Gartner: Android Accounted For 72% Of Smartphone Sales In Q3 - urlwolf
http://techcrunch.com/2012/11/14/gartner-samsung-widens-its-lead-over-apple-in-smartphones-in-q33-but-overall-sales-of-mobile-handsets-down-3/
======
gte910h
Dishonest title: iPhone5, the only Apple phone released in 2012, came out 9
days before end of quarter, only for some regions, then 2 days before end of
the quarter for a few more, then Q4, for still more. This title is like saying
"We didn't sell many burgers today" when you only started selling burgers 10
minutes before close"

[http://www.zdnet.com/apple-q4-2012-hardware-sales-by-the-
num...](http://www.zdnet.com/apple-q4-2012-hardware-sales-by-the-
numbers-7000006435/) (Apple's "Q4" is actually calendar year Q3 for the chart
in this article) to see the spikes in the sales graph.

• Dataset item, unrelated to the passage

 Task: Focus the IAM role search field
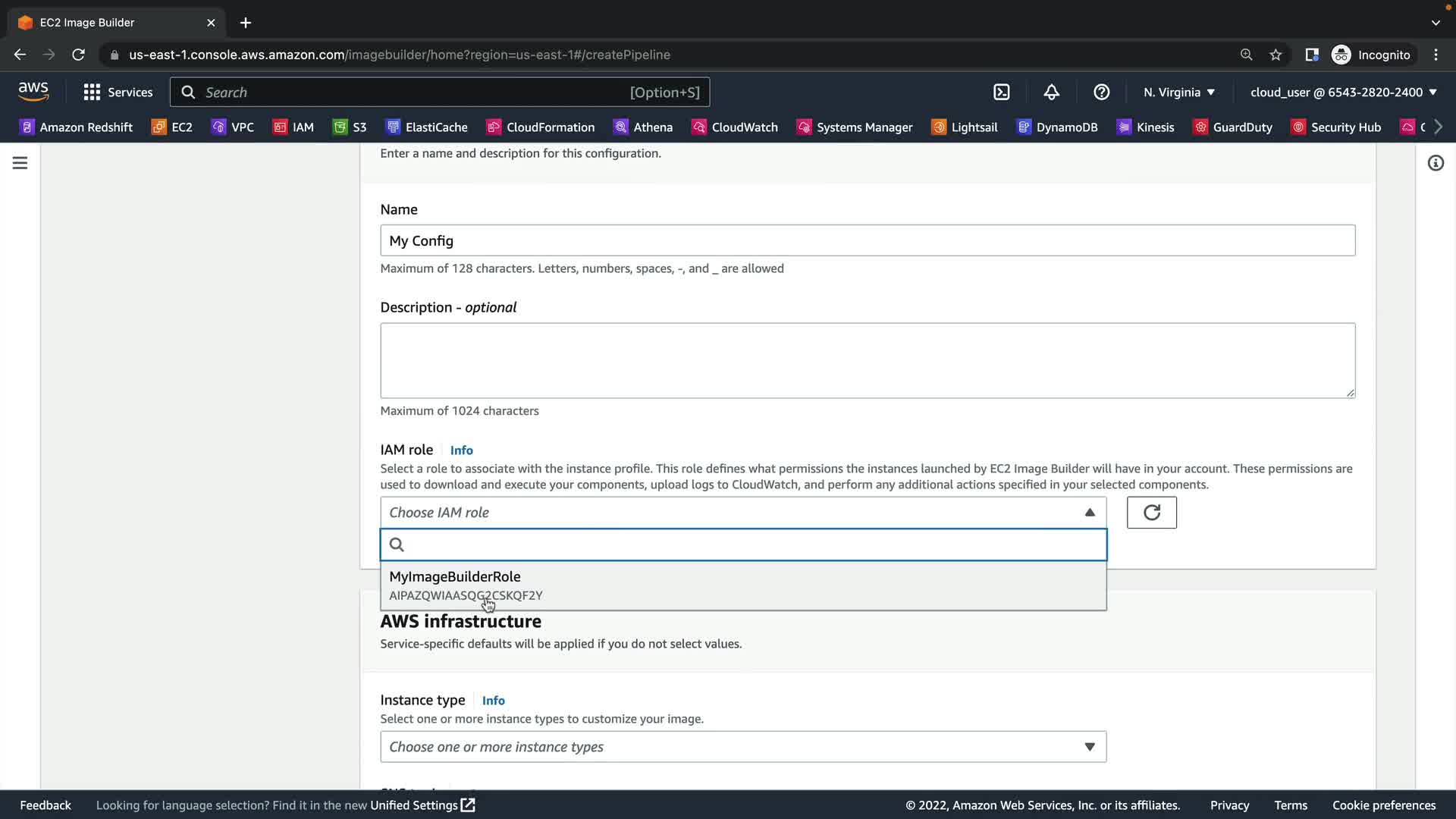[751, 544]
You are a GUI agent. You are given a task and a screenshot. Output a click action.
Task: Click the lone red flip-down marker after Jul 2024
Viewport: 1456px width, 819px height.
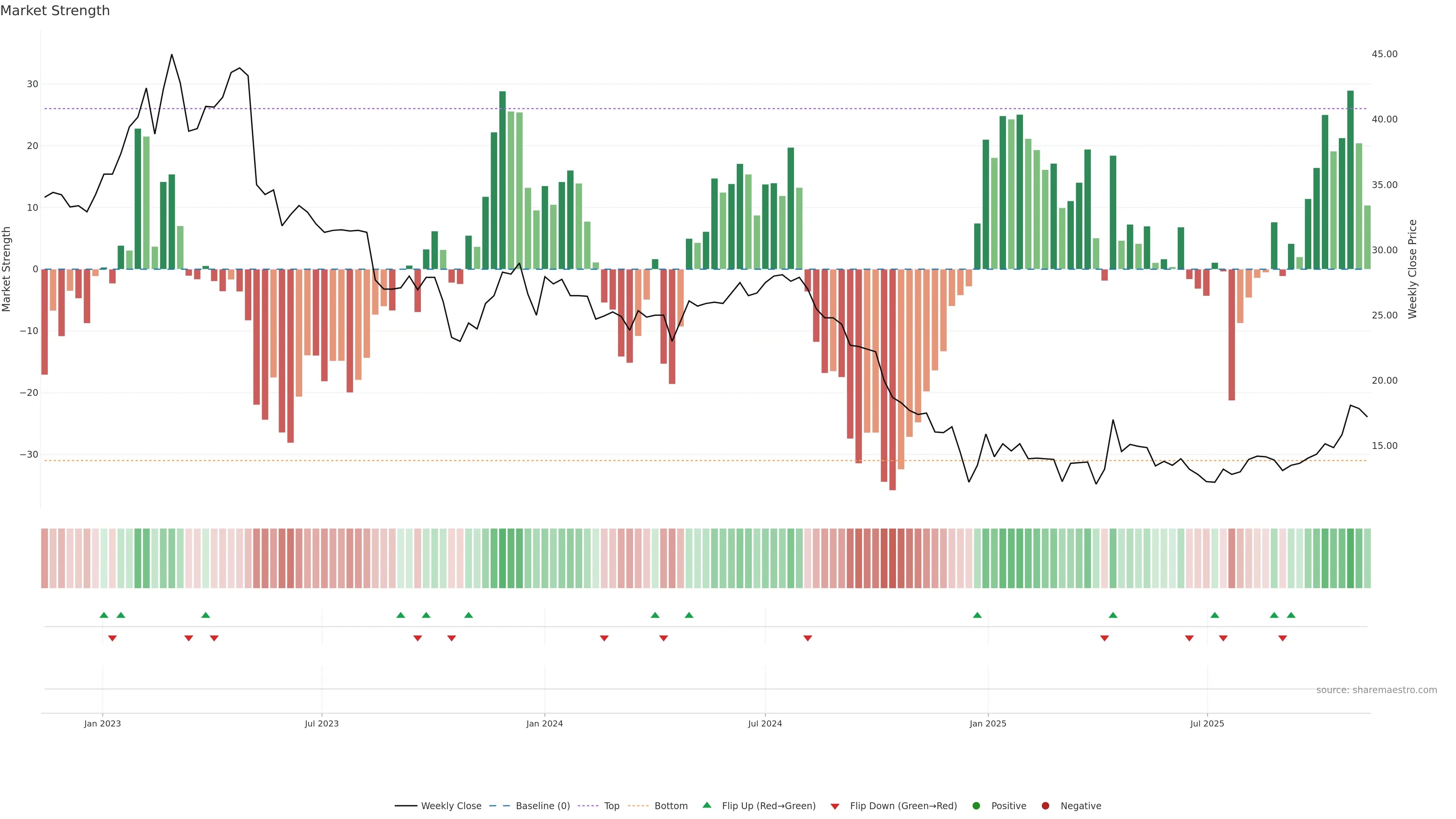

Additionally, Verizon customers who got the iPhone4 when it first came out
didn't become upgrade eligible for 3 weeks after the release of iPhone5

Quarterly numbers are silly to look at when comparing Apples to Androids, as
Apple has a yearly release cycle, and Android phones a functionally continuous
release cycle, so you're not getting accurate rate numbers by sampling too
frequently.

------
diminish
fascinating growth for android in market share and surprised to see ios lose
market share from 11Q3 to 12Q3 from 15% to 13.9%, and Microsoft gained too.